I have 2 DataFrame with data.
df1 = pd.DataFrame({'User': ['user1', 'user1' 'user2', 'user3'],
'Grade': ['XLM', 'YK', 'AAO', 'FRT']})
df2 = pd.DataFrame({'User': ['user1', 'user1', 'user1', 'user2', 'user2', 'user3'],
'SocMed': ['Instagram', 'FB', 'Twitter', 'Quora', 'Pinterest', 'Snapchat']})
I want to use pd.merge
(or any other command that is probably more appropriate) to get 3rd DataFrame which will look as follows
merged = pd.DataFrame({'User': ['user1', 'user1', 'user2', 'user3'],
'Grade': ['XLM', 'YK', 'AAO', 'FRT'],
'SocMed': [['Instagram', 'FB', 'Twitter'], ['Instagram', 'FB', 'Twitter'], ['Quora', 'Pinterest'], ['Snapchat']]})

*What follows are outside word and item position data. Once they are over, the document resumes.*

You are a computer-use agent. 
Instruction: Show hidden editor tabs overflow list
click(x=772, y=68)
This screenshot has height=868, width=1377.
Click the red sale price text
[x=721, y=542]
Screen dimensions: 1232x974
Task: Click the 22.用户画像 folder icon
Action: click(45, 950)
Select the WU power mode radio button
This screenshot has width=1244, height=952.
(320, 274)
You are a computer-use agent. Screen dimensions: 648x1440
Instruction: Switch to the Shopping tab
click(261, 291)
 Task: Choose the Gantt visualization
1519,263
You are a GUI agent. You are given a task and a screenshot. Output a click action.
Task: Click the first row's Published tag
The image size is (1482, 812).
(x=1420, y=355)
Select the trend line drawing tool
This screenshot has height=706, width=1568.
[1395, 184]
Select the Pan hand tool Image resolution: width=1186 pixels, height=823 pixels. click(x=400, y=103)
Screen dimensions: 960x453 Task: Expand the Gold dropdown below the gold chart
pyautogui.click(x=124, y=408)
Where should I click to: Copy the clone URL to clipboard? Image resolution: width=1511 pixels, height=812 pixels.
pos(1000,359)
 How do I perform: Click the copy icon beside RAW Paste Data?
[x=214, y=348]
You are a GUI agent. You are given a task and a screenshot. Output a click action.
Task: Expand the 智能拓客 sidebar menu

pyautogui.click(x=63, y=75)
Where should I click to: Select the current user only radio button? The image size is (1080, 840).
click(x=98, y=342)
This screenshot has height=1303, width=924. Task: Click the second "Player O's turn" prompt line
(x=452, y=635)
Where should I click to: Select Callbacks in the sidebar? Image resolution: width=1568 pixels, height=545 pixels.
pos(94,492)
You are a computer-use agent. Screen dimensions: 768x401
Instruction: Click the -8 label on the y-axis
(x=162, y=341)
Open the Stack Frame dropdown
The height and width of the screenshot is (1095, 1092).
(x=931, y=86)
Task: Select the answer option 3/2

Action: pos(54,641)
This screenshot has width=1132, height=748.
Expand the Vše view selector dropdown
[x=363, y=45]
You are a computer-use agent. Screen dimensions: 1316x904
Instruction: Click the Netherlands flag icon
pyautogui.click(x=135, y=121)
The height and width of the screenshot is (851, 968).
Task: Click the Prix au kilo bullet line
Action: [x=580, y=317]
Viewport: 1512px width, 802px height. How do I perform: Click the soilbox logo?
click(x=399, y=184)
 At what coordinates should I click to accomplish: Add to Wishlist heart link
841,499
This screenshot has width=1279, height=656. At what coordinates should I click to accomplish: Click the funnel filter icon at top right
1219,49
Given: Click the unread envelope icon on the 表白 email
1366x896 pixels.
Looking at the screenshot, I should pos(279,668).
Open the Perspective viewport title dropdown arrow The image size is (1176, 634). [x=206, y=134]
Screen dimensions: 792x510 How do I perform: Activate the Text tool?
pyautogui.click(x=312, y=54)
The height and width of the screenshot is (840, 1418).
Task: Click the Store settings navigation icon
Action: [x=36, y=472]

Note: These are samples only. My actual first DataFrame contains 15 columns with ~1000000 rows (370 unique users) and my second one has 600 rows (~350 unique users). This means that for me after the merge some entries will be a null list. I am also fine if I get an 'exploded' dataframe like so:
User Grade SocMed
user1 XLM Instagram
user1 XLM FB
user1 XLM Twitter
user1 YK Instagram
user1 YK FB
user1 YK Twitter
user2 AAO Quora
user2 AAO Pinterest
user3 FRT Snapchat
I have read up on pd.merge
and pd.explode
but I do not know how to get started.